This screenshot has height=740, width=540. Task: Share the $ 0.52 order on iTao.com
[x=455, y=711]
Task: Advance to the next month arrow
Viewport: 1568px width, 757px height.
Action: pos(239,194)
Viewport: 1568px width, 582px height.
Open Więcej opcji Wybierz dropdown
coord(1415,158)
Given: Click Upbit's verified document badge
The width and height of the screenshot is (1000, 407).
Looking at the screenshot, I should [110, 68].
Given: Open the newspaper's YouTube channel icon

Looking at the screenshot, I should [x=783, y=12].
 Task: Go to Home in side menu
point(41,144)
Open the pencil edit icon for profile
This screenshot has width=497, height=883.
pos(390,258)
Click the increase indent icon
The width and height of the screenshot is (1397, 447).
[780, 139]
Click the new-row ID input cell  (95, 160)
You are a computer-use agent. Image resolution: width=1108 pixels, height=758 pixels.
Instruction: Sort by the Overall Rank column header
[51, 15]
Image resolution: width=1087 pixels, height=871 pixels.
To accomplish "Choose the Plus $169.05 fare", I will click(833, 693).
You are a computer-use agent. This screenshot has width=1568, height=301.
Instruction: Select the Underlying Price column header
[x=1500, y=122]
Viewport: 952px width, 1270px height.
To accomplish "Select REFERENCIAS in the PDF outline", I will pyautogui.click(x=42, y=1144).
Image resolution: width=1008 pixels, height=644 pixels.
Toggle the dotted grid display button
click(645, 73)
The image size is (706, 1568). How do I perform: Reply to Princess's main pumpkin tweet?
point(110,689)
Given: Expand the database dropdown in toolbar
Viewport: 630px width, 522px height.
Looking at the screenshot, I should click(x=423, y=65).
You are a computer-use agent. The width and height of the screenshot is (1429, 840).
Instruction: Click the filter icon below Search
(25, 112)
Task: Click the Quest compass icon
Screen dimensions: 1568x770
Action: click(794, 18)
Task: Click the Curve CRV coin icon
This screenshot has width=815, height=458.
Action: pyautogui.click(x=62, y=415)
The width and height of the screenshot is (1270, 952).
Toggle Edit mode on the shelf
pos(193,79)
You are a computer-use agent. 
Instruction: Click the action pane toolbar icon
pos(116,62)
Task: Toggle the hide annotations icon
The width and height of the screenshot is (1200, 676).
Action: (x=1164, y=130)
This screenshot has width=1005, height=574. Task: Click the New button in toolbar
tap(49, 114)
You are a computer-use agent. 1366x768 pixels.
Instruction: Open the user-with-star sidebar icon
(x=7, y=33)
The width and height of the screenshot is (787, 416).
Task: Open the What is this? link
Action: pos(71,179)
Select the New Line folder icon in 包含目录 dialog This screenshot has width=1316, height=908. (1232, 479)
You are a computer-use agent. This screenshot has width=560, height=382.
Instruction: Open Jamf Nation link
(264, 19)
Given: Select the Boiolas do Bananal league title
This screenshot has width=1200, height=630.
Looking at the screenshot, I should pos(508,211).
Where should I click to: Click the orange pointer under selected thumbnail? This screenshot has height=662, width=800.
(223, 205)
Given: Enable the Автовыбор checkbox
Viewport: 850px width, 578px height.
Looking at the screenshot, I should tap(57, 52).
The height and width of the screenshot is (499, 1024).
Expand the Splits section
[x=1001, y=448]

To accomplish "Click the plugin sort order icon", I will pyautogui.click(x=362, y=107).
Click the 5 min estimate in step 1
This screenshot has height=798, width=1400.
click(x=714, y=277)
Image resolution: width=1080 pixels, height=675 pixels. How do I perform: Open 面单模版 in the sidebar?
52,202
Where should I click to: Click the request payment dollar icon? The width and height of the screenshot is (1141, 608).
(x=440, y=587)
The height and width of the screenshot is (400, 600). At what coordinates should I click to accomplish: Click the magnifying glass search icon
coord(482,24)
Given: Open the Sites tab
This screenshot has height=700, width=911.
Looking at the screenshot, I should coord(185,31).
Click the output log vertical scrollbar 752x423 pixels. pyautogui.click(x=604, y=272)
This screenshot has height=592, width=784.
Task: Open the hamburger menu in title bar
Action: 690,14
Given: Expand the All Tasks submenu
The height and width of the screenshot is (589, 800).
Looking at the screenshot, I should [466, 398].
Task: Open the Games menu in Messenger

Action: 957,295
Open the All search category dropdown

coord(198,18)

□ □ □ □ □

§ **Try it**
Write out exactly the lines that fall from the line with "Task: Advance to the next month arrow" to the line with "Given: Click Upbit's verified document badge" in the records above, keeping both ends.

§ **Task solution**
Task: Advance to the next month arrow
Viewport: 1568px width, 757px height.
Action: pos(239,194)
Viewport: 1568px width, 582px height.
Open Więcej opcji Wybierz dropdown
coord(1415,158)
Given: Click Upbit's verified document badge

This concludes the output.